Like now, the ancient math back then was accurate.  Several different civilizations around the earth knew when and where a heavenly body would rise and set, but couldn’t explain why.  Built 5,000 years ago, Stonehenge is still accurate today.  We could even track and predict those five stars that seem to wander the heavens – what would later become known as planets – but once again, we could not explain why.

The theory of Dark Matter and Dark Energy may explain what we are seeing, and the theory goes that dark matter is everywhere.  But a recent MIT observation could not find any evidence of dark matter within our own solar system (So long ago, I can’t find it on the Internet.), however it was confirmed later by two Russia astronomers in the summer of 2013.  Soooo, where’s our dark matter?  These observations sort of begs the question of the dark matter theory.  Currently, according to the theory, the only way we can see dark matter in our own solar system is to be standing still while it passes by several light years away from our observation.

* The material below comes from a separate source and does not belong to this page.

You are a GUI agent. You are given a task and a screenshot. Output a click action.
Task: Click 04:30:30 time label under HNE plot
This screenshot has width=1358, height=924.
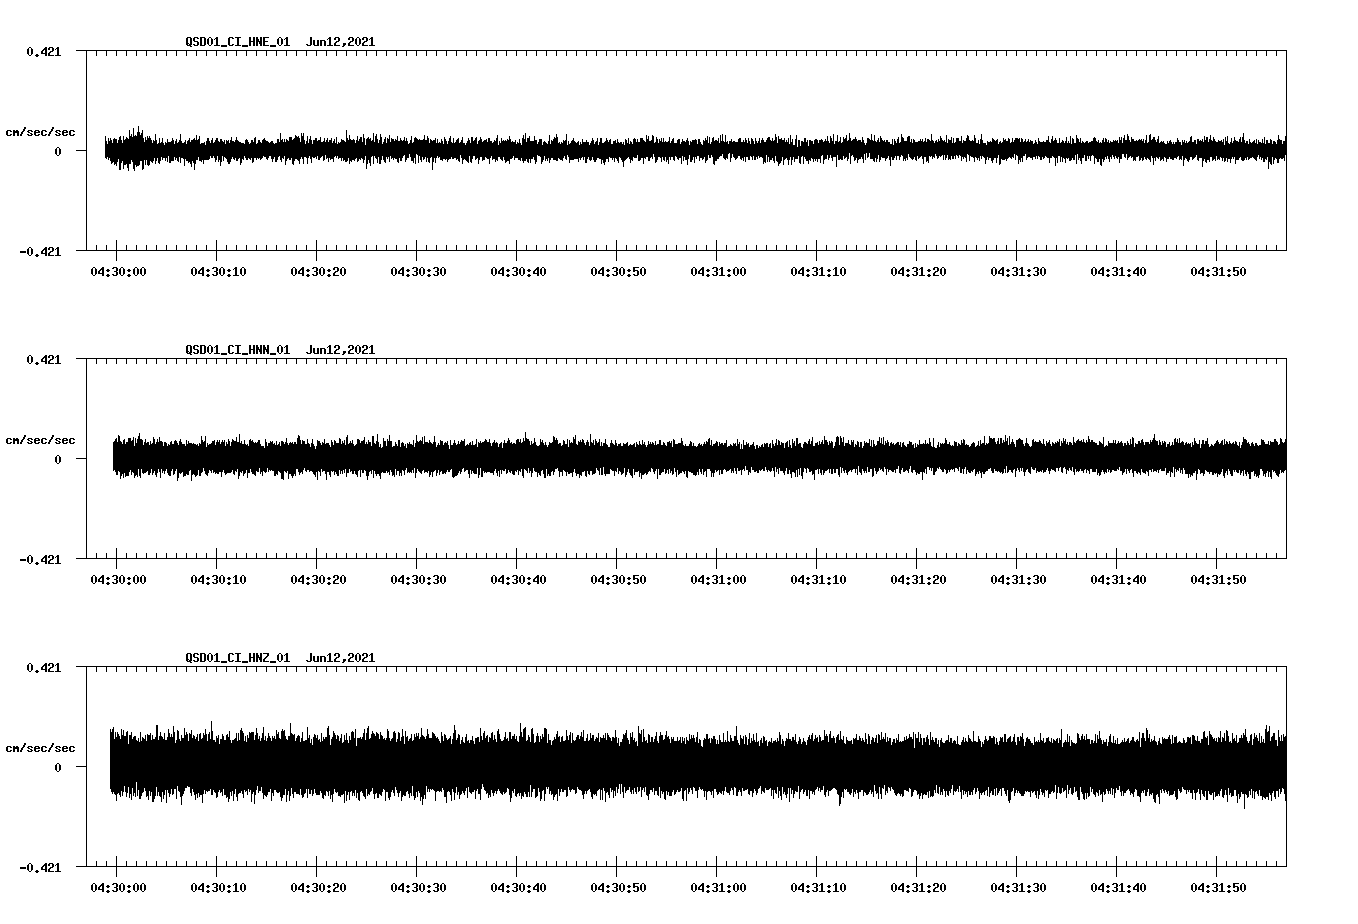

As for proving astronomical theories locally, in the late 50’s astronomers were able to solve a problem with observations of Mercury’s orbit and Newton's law of universal gravitation using Einstein’s special relativity theory of gravity and wrapped space.  However, there is still a major unknown in trying to combine special relativity and particle physics, but that’s a subject for an entirely different post.

At any rate, looking back at how wrong those earth centric theories of the universe were, they at least got the moon right.  It does circle the earth.   Let us hope that our theories of the missing universe have a higher percentage of accuracy, but since most of the universe is missing, and that fact alone could affect what is really going on, makes it the most amazing fact about the universe.